Дома — о, счастье — её ждало письмо и фотография Иванушки-милушика в пальто и шапке «пирожком», как это принято в России. С этими добрыми, как бы извиняющимися глазами, широко открытыми и ждущими и почему-то виноватыми. Из-за того, что не может жить без неё. На обороте надпись: «Вот, Олюша, зимний парижанин из Москвы…» Она долго целовала глаза и письмо, полное любви и восторга, что у неё есть этот необыкновенный человек.
Она незаметно заснула и проспала вечер и ночь, мама не стала её будить после вояжа в Гаагу. С того дня она ещё долгое время ложилась спать с письмом и фотографией на груди.
1 января 1942 года Ольга проснулась с непривычным для неё ощущением: она абсолютно здорова! Об этом надо было немедленно сообщить Ванечке.
«Родной мой, Ванюша-милуша, радость моя, пишу тебе в первый день нового года. Страшусь его и верю — ох, как славно — верить, а не заставлять верить. Я верю и ты верь!
Я люблю тебя так нежно, так хорошо, так глубоко. Всю ночь я спала с твоей карточкой на груди у самого сердца, под ночной рубашкой, которую мне полусонной помогла надеть мама в 12 часов. Поздравили, поцеловали друг друга, мама подала мне бокал вина, и я тихо сказала «За далёкого!», и мама кивнула мне в знак согласия.

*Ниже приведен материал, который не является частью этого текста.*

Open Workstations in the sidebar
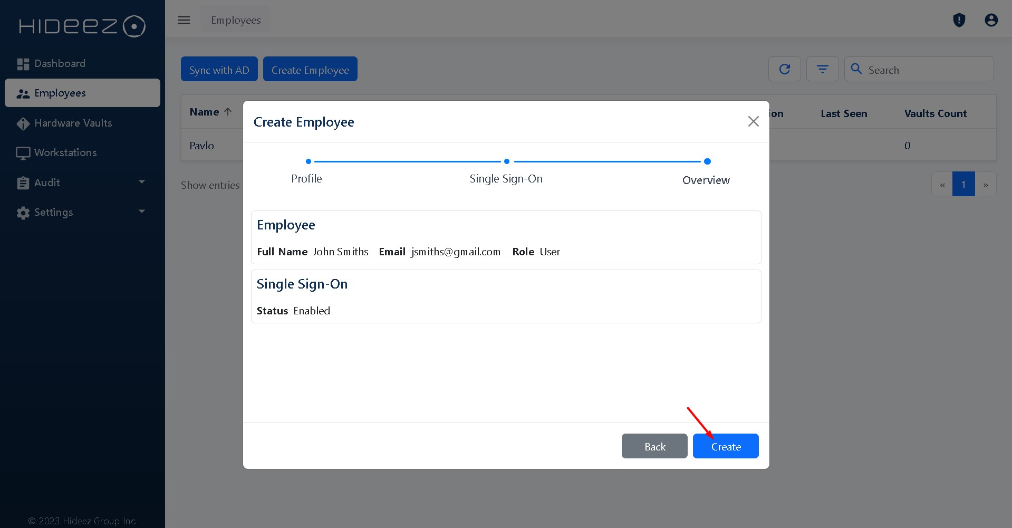The height and width of the screenshot is (528, 1012). 65,152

Ванечка, ещё я люблю тебя трепетно! Запомни, я никогда тебя не оставлю, потому что нельзя свою жизнь оставить. Всегда буду около тебя. Пока нельзя иначе, хотя бы в мыслях, а когда будет можно — то вся буду с тобой! (Убегу!) Умоляю не сомневаться в том, что ты для меня лучше всех. Ты — чудесен.
Ванечка, я не помню такого своего письма, чтобы оно доставило тебе столько терзаний, как ты пишешь. Если я вспоминаю о ком-то ещё, это не значит, что я холодна к тебе. Что-нибудь глупое выскочило из меня, а я не холодна, я горяча, ты же сам называл меня «горячкой».
Далее у Ольги обычная низка разных суждений. Цветы в её руках — это в Шалвейке собранные. А что худа, так впереди лето, тепло, витамины, она поправится.
Просит не ревновать её, нет причин и оснований. Как говорят немцы, ревность творит страсть, которая с азартом ищет то, что творит страдание. Короче перевести трудно.
Просит посмотреть в Евангелии от Луки то место, где Симеон говорит Божией Матери об «оружии, которое пройдёт сердце». Что бы это значило? Её «нервит», что она не понимает.
«Я всё хочу рассказать тебе сон о звёздном Кресте на ночном небе, который мне приснился на папин 40-й день. А ты напиши мне о Дари и о Христе, ты так интересно пишешь, о мой великий!
…я часто, очень часто думаю об Ольге Александровне. Как она самоотверженно тебя любила, даже умирая просила Вашу родственницу Юлю покормить тебя обедом. Я тоже так хочу, так буду любить…
У нас сообщали, что умер Димитрий Мережковский. Царствие ему небесное, не от сердца писал, от ума.
У меня скоро зацветут азалии.
Целую и люблю до бесконечности! Твоя Ольга Шмелёва».
Через два месяца Ольгу Александровну увезли в больницу «в связи с весенним обострением». Счастье откладывалось на «потом».